Avec quels produits et services comptez-vous aborder le marché de la responsabilité civile ?
VdPL : Nous nous positionnons sur une large gamme d’affaires dans des secteurs d’activité variés à la fois en première ligne sur le segment « haut » des PME/ETI mais aussi sur les affaires large corporate en excess pour le moment. Nous restons ouverts aux sollicitations de nos partenaires dans le respect des grands équilibres de notre branche, notre appétit au risque étant large.
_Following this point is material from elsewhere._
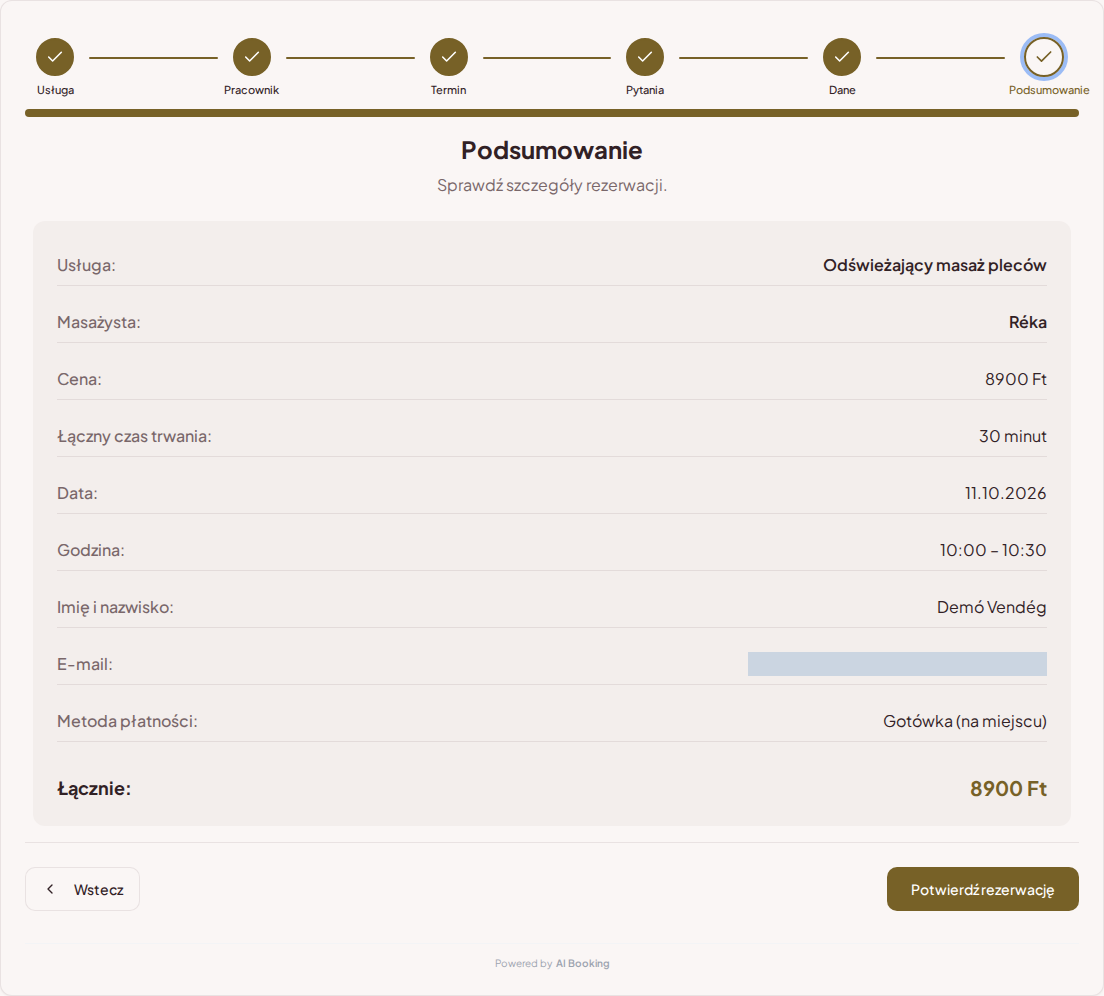Image resolution: width=1104 pixels, height=996 pixels.
Task: Click the blurred E-mail value field
Action: [897, 664]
Nous allons d’autre part développer nos offres en régions où nous avons déjà de nombreux contacts qui compléteront notre positionnement sur le marché en général.
Quel bilan tirez-vous des renouvellements au début janvier sur ce marché ?
PR : Le marché français de la RC reste dynamique en dépit d’une pression observée sur les prix qui s’est accélérée depuis cet été. Certains acteurs ont réduit leurs engagements sur plusieurs secteurs d’activité et nous avons pu profiter de ces opportunités. Nous avons d’autre part essayé de saturer des placements existants par des offres complémentaires au travers des programmes en place. Enfin, de nombreuses affaires nouvelles dans des secteurs très variés nous ont permis d’asseoir notre marque avec nos courtiers privilégiés. Nous ouvrirons aussi d’autres codes courtier en 2026 pour élargir encore notre empreinte.
Concernant l’évolution de la branche : quelles remarques pouvez-vous faire ?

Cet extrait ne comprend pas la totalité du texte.